Thursday, May 22, 2008

Heinrich Heine and the dancing bear - Oh, the vanity of artists

Heinrich Heine had a sharp tongue. He found himself banned from Germany - from Prussia, really - for his political writing, and spent the last 25 years of his life in exile in Paris, which was less fun than it sounds.

Heine's early reputation in England was that of a nihilistic, radical atheist, a blend of the most dangerous elements of Byron and Shelley. How this was pulled even from his satirical writings is not clear to me. Thomas Carlyle described Heine as "(redacted anti-Semitic slur) - fit only to eat sausages made of toads."* In fairness to Carlyle, at the time he said this he was not only loathsome, but, as the English say, starkers.

Still, when we take a look at Heine's long poem Germany - A Winter's Tale (1844), we can get an idea of Heine's bite. The poet encounters the spirit of Hamburg, his home town. After mistaking her for a prostitute, she offers to give him a vision of the future of Germany. Just stick your head in that toilet, she says. The poet does, but won't tell what he saw, just what he smells:

It turns my stomach still to think
Of those odors blended together -
A cursedly vile foreshadowing smell -
Rotten cabbage plus Russian leather.

This is from Caput 26, p. 532 of the Hal Draper Complete Poems of Heinrich Heine. I do not believe that it requires much interpretive comment.

The slightly earlier satire Atta Troll stars the titular dancing bear. It's a rich, complicated poem, with witches, the Wild Hunt, and attacks on rival poets.
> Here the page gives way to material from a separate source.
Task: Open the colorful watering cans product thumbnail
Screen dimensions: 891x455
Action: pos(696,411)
Here's a sublime moment where Atta Troll, having escaped from his circus master, tells the other wild bears about his adventures:

Oh, the vanity of artists!
The old dancing bear is beaming
To recall the time his talents
Were dispalyed before the public.

Overcome with his vainglory,
He would like to prove in action
That he is no braggart
But a dancer of great prowess -

So he suddenly leaps up and
Rears himself upon his hindpaws,
And starts dancing, as he used to,
The gavotte, his favorite measure.

Mute, with muzzles gaping open,
There the bear cubs watch in wonder
As the father leaps and capers,
Prancing strangely in the moonlight.

Draper, p. 429.

Here are two other translations of the marvelous Atta Troll: from Google books, a 1914 version, complete with illustrations and the scanner's thumb, and a more recent attempt.
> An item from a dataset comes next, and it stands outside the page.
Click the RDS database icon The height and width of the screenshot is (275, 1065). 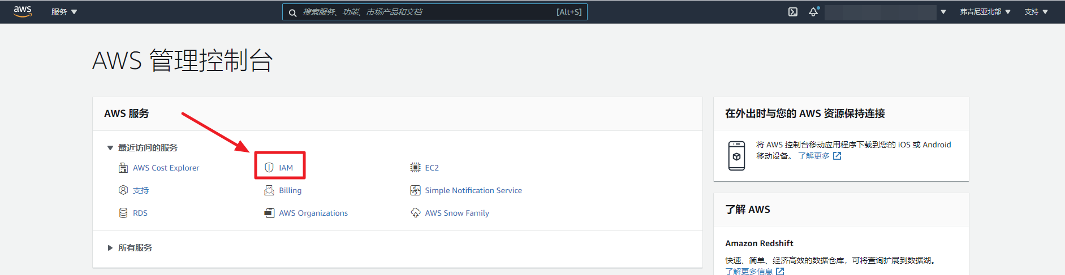coord(123,213)
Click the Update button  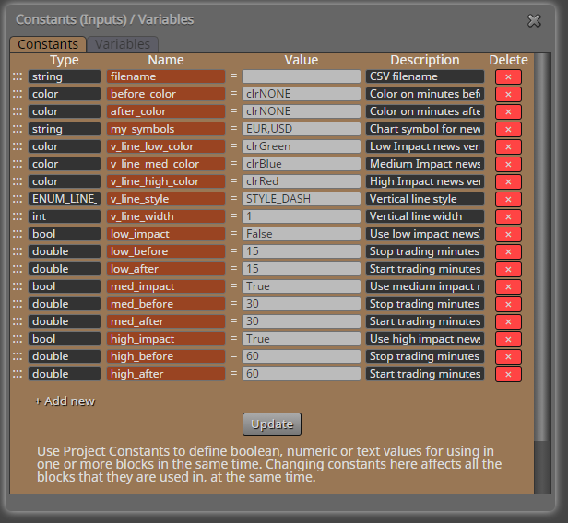coord(272,424)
* Quoted in Sol Liptzin's The English Legend of Heinrich Heine (1954).

4 comments:

  1. No comments on Heine? I've been enjoying the poems.

    ReplyDelete
  2. I've been enjoying them, too. As for comments, I think of lot of bloggish folk are on vacation. Yes, that must be it.

    ReplyDelete
  3. I've been on vacation, although I'm not sure I'm a bloggish folk.

    ReplyDelete
  4. Those shrew photos were excellent.